§ **PASSAGE PROVIDED**:
----------------------------------------
Needless to say, it’s an empowering adventure either way. And since my move to Oregon, I’ll only get a few days this year as opposed to the countless weekends when residing in Coeur d’Alene.

Thus I plan to seriously take advantage.

That being said, in keeping with our archived hunting article history of years’ past, I now present my final sports column from North Idaho College’s paper, The Sentinel.

By Jake Donahue |
The Sentinel
Originally published Nov. 20, 2006

AH, THE FRAGRANCE of death is permeating throughout North Idaho. It seems the further you get from downtown Coeur d’Alene it feels more and more like the bad side of Detroit.

Gunshots, killings – and that’s just in the mountains past Lake Fernan.

It is deer season, baby, and I’m getting ready to assassinate the kingpin of the forest. Bambi, once my childhood friend, is about to meet his maker (and I’m not talking about Walt Disney).

Oh how I yearn to bathe in the blood of the dead.

Sure, I have shot a grouse, caught a salmon and dropkicked a squirrel, but to bring down a beast as big as myself makes me shudder just imagining the sheer possibilities – the gallons of blood, yards of entrails and unholy smells are worth the 22-year wait.

I got my first deer tag this year, and I’ll be dammed if I chalk up a goose egg.

ON SATURDAY MORNING, I made a decision: I called in sick to work because I was going to hunt. I was unwavering in my mission (though I did watch the first half of the Michigan-Ohio State game), and prepared for the hunt of a lifetime.

Rifle? Check.

Camo jacket and Carhartts? Check.

Lawn chair, pillow to sit on, peanut butter sandwich and deer call? Check, check, check and check.

Indeed, it was to be a glorious day.

I nestled into my lawn chair under my Grandparent’s deck, tossed a few marshmallows into my hot cocoa and leaned back as gunshots echoed throughout the mountain like Independence Day. I’m the first one to admit that some people don’t call what I do “hunting.”

These are the same people who don’t shoot grouse from moving vehicles or hunt by the light of the moon. They also follow the “laws.”

But my hunting guide (my cousin Geno) told me long ago that we write the rule book as we go. So what if we sat in lawn chairs next to the dryer vent at our grandparent’s house? At least we keep warm.

WE SET UP a decoy up on the hill, complete with a two-way radio next to it. We sprayed deer piss liberally across the meadow. Then we sat under the deck.

Most people wait hours, sometimes days before seeing a deer on their hunt. We waited 15 minutes. But as a massive buck approached and we grabbed our guns, an ear-splitting screech pierced the still air – it was the sliding door to the deck.

We like to consider ourselves great hunters – real men of the wild – yet we often times forget we are sitting next to a house; it was time for Grandpa’s cigarette.

Thus, the deer ran for its life.

So between the door sliding open and close every so often, the occasional sound of cars driving by and the ever-present noise from the washer and dryer on the other side of the wall, we simply waited.
----------------------------------------
§ **DATA LINES**:
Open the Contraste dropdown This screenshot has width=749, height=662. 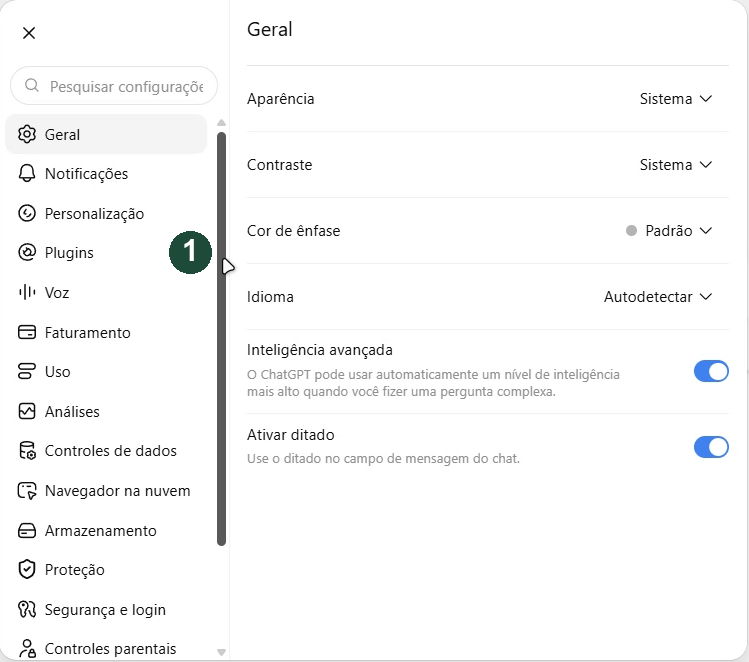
----------------------------------------
§ **WHAT IS REQUIRED**: Reproduce the passage of the hunting column between "These are the" and "for Grandpa’s cigarette.", inclusive.

§ **EXERCISE RESULT**:
These are the same people who don’t shoot grouse from moving vehicles or hunt by the light of the moon. They also follow the “laws.”

But my hunting guide (my cousin Geno) told me long ago that we write the rule book as we go. So what if we sat in lawn chairs next to the dryer vent at our grandparent’s house? At least we keep warm.

WE SET UP a decoy up on the hill, complete with a two-way radio next to it. We sprayed deer piss liberally across the meadow. Then we sat under the deck.

Most people wait hours, sometimes days before seeing a deer on their hunt. We waited 15 minutes. But as a massive buck approached and we grabbed our guns, an ear-splitting screech pierced the still air – it was the sliding door to the deck.

We like to consider ourselves great hunters – real men of the wild – yet we often times forget we are sitting next to a house; it was time for Grandpa’s cigarette.